1. AAV-Expressionsvektor, mit einer das Monocyten chemotaktische Protein 1 (MCP-1) codierenden DNA-Sequenz.

2. AAV-Expressionsvektor nach Anspruch 1, umfassend folgende DNA-Sequenzen:

a) die 5'ITR und 3'ITR eines adenoassoziierten Virus (AAV)
b) einen in Säugern aktiven konstitutiven oder induzierbaren Promotor;
c) eine mit dem Promotor von (b) funktionell verknüpfte, das Monocyten-chemotaktische Protein 1 (MCP-1) codierende DNA-Sequenz; und
d) ein Polyadenylierungssignal.

3. AAV-Expressionsvektor nach Anspruch 1 oder 2, wobei die 5'ITR und/oder 3'ITR von AAV-2 stammen.

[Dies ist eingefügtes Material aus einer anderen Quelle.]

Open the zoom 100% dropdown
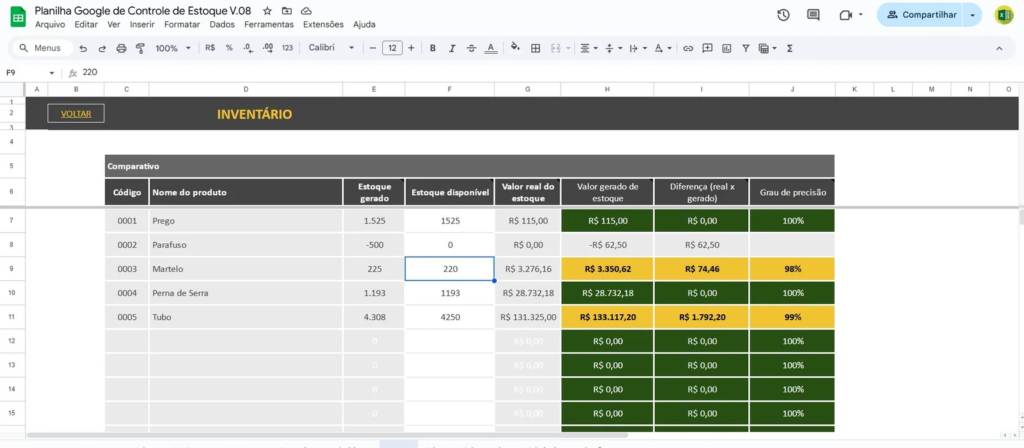Image resolution: width=1024 pixels, height=448 pixels. [x=172, y=48]
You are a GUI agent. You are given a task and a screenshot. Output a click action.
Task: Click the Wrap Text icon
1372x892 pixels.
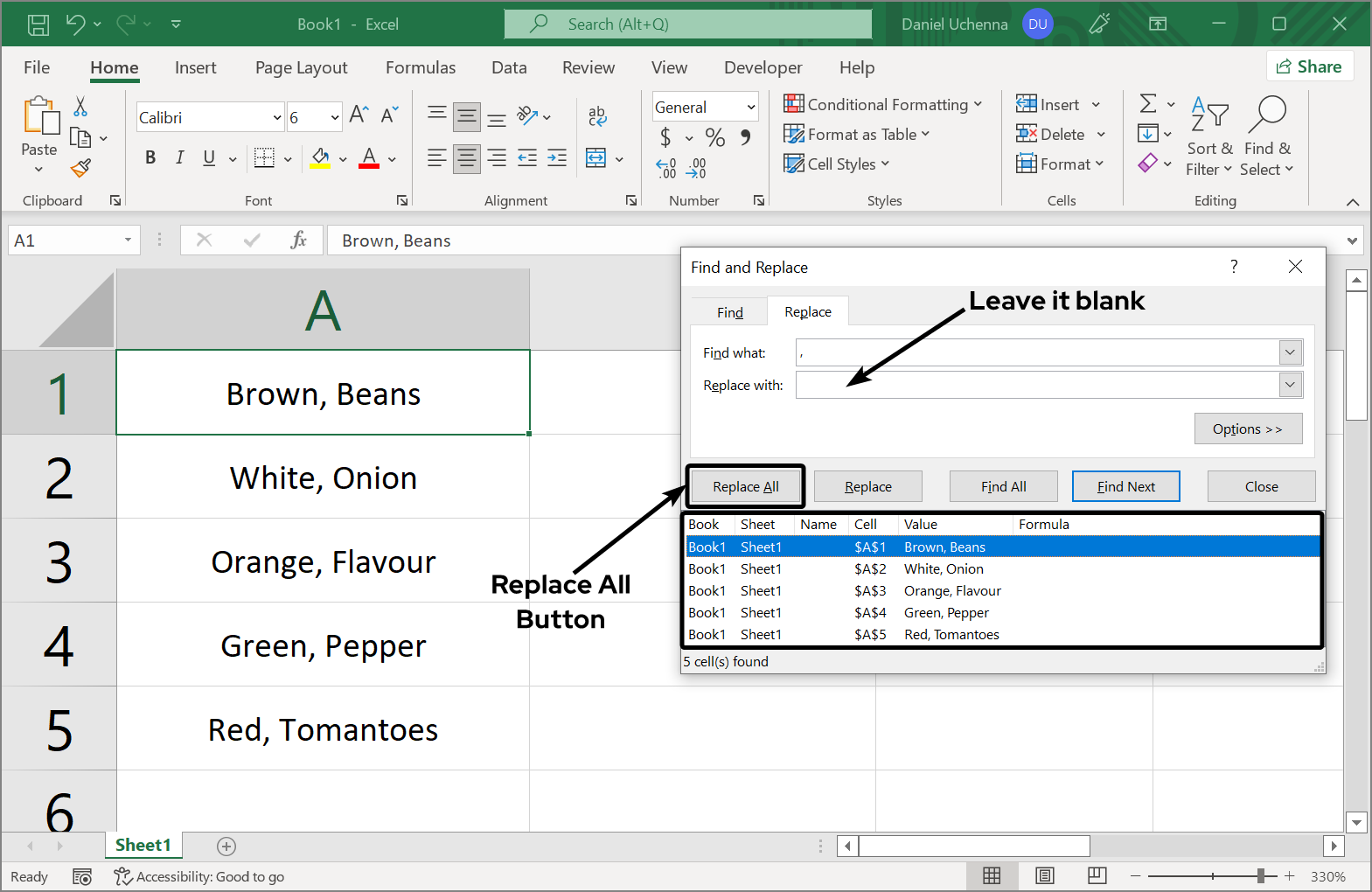click(597, 115)
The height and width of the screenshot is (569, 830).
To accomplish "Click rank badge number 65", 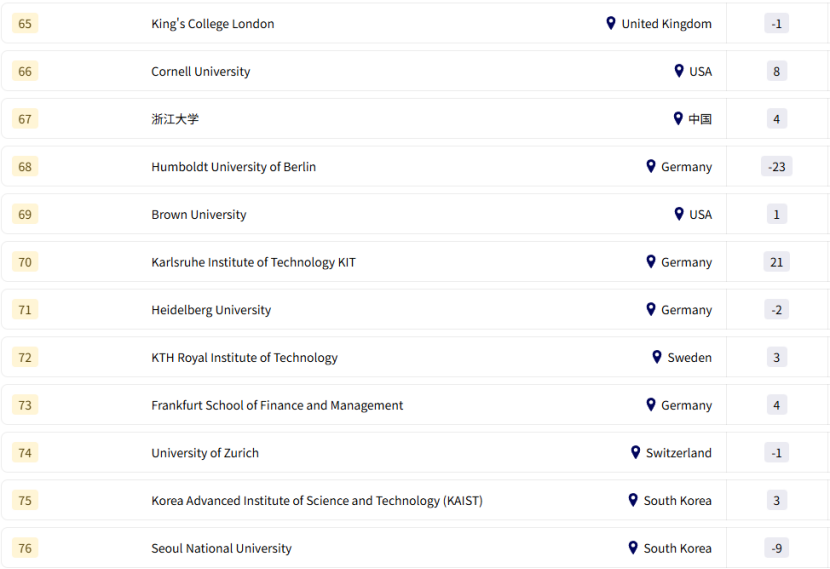I will pyautogui.click(x=25, y=24).
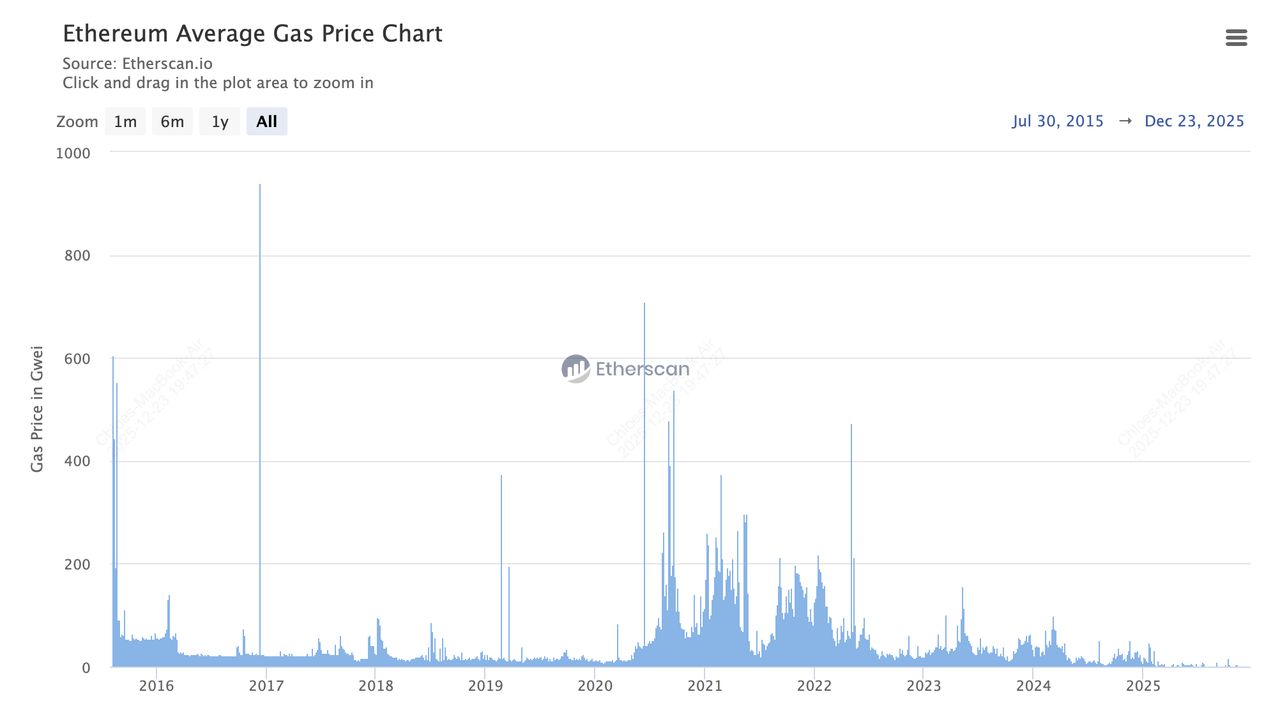The width and height of the screenshot is (1280, 724).
Task: Choose the All zoom option
Action: (266, 122)

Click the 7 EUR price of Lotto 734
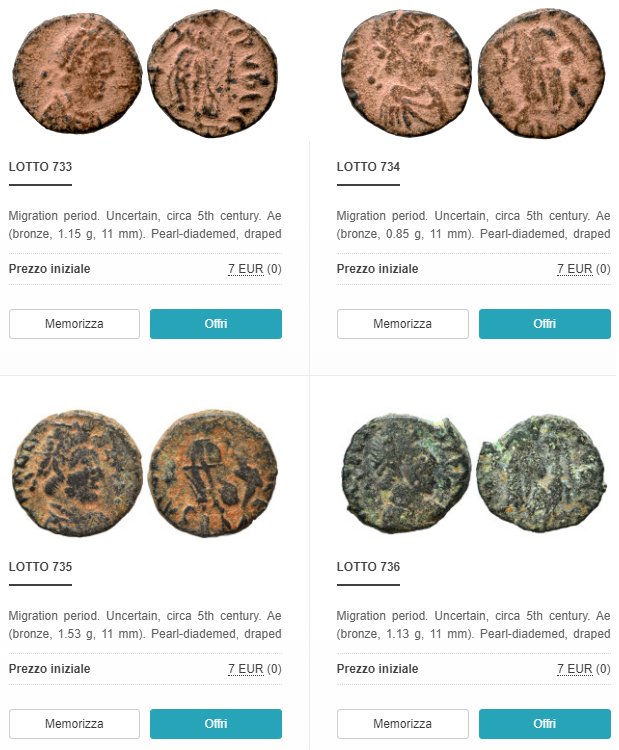(x=575, y=269)
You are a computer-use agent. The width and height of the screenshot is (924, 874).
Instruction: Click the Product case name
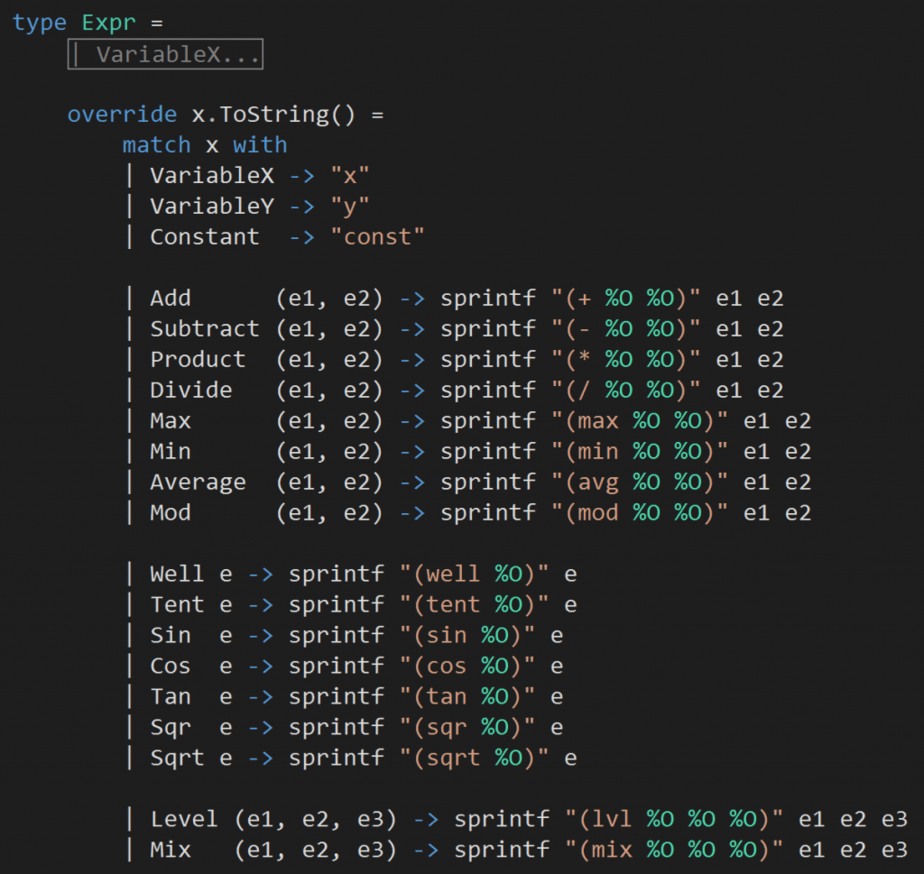click(x=197, y=359)
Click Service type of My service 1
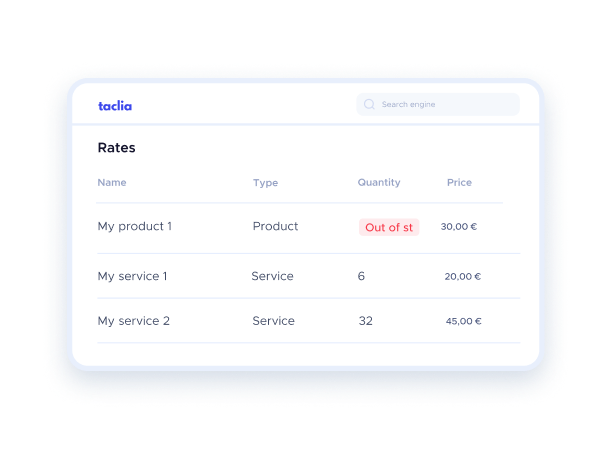 [272, 276]

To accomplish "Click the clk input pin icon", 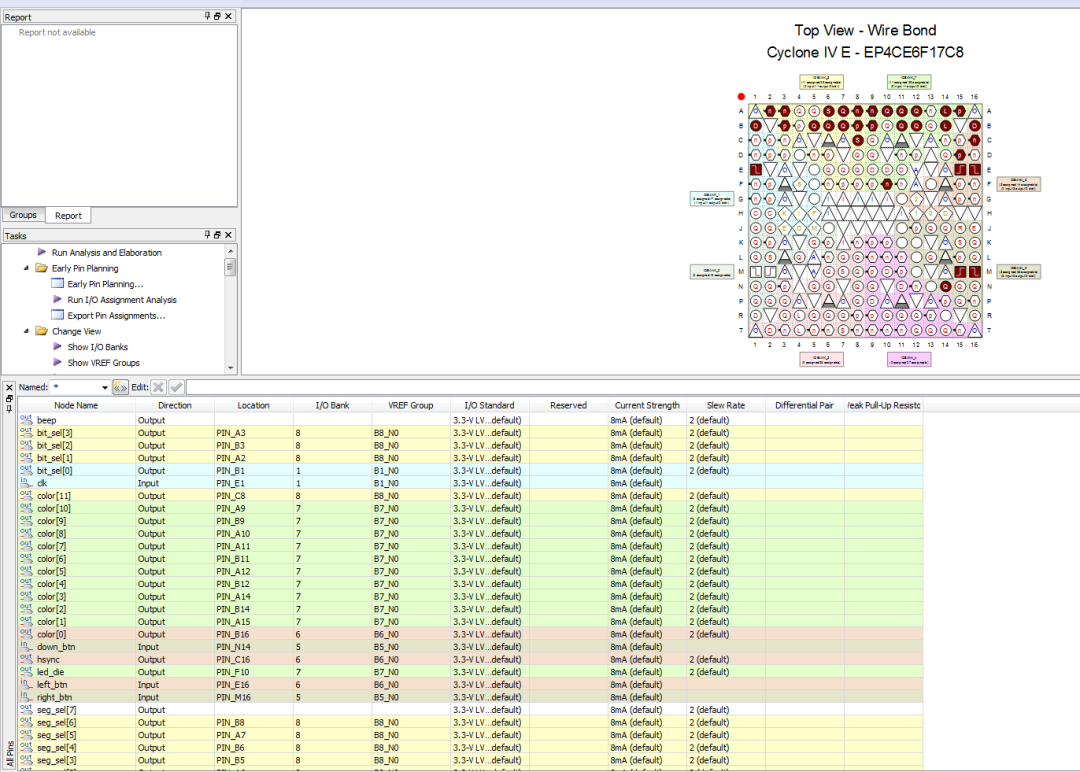I will pyautogui.click(x=26, y=483).
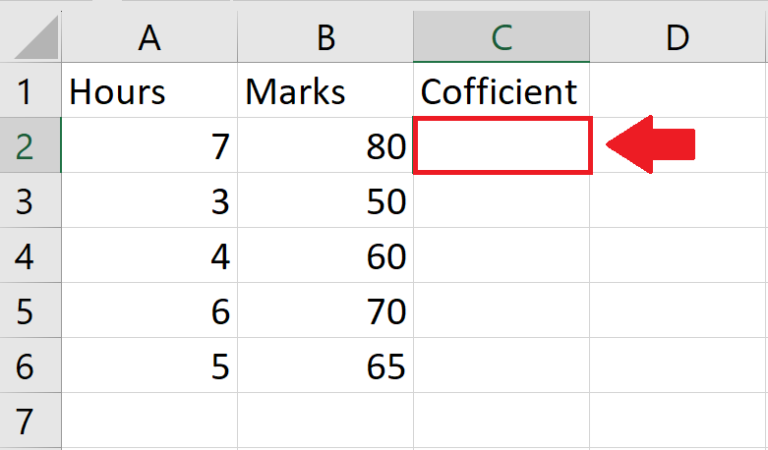
Task: Select row 6 header
Action: pos(26,367)
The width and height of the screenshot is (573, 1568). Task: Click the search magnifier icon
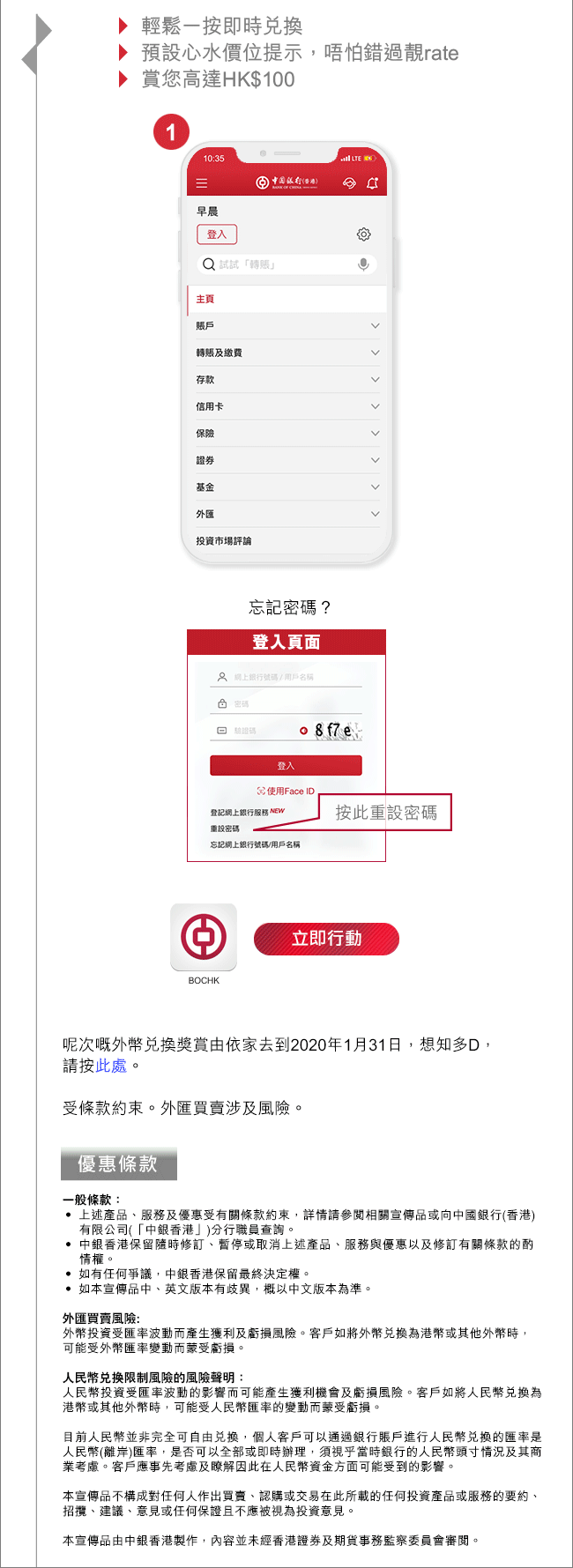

4. AAV-Expressionsvektor nach einem der Ansprüche 1 bis 3, wobei der Promotor ein Gewebe- und/oder Tumor spezifischer Promotor ist.

5. AAV-Expressionsvektor nach einem der Ansprüche 1 bis 3, wobei der Promotor ein CMV-Promotor oder ein Cytokeratin K14-Promotor ist.

6. AAV-Expressionsvektor nach einem der Ansprüche 1 bis 5, wobei die MCP-1 codierende DNA-Sequenz gegenüber dem Promotor in "sense"-Orientierung vorliegt.

7. AAV-Expressionsvektor nach einem der Ansprüche 1 bis 5, wobei die MCP-1 codierende DNA-Sequenz gegenüber dem Promotor in "antisense"-Orientierung vorliegt.

8. AAV-Expressionsvektor nach Anspruch 6, der pAV-CMV-MCP-1 (DSM 12920 oder pAV-K14-MCP-1 (DSM 13015).

9. AAV-Expressionsvektor nach Anspruch 7, der pAV-CMV-anti MCP-1 (DSM 12991) ist.

10. AAV-Partikel, enthaltend den AAV-Expressionsvektor nach einem der Ansprüche 1 bis 6 oder 8.

11. AAV-Partikel, enthaltend den AAV-Expressionsvektor nach einem der Ansprüche 1 bis 5, 7 oder 9.

12. Arzneimittel, enthaltend den AAV-Expressionsvektor nach einem der Ansprüche 1 bis 9 oder das AAV-Partikel nach Anspruch 10 oder 11 und einen pharmazeutisch verträglichen Träger.

13. Zelle, enthaltend den AAV-Expressionsvektor nach einem der Ansprüche 1 bis 9 oder das AAV-Partikel nach Anspruch 10 oder 11.

14. Zelle nach Anspruch 13, die eine Säugerzelle ist.

15. Zelle nach Anspruch 14, die eine 293-Zelle ist.

16. Verwendung des AAV-Expressionsvektors nach einem der Ansprüche 1 bis 6 oder 8 oder des AAV-Partikels nach Anspruch 10 zur Therapie von HPV-induzierten Tumoren.

17. Verwendung nach Anspruch 16, wobei die Tumortherapie die Therapie des Zervixkarzinoms ist.

18. Verwendung des AAV-Expressionsvektors nach einem der Ansprüche 1 bis 6 oder 8 oder des AAV-Partikels nach Anspruch 10 zur Förderung oder Induktion der Angiogenese.

19. Verwendung des AAV-Expressionsvektors nach einem der Ansprüche 1 bis 5, 7 oder 9 oder des AAV-Partikels nach Anspruch 11 zur Behandlung von Entzündungsprozessen.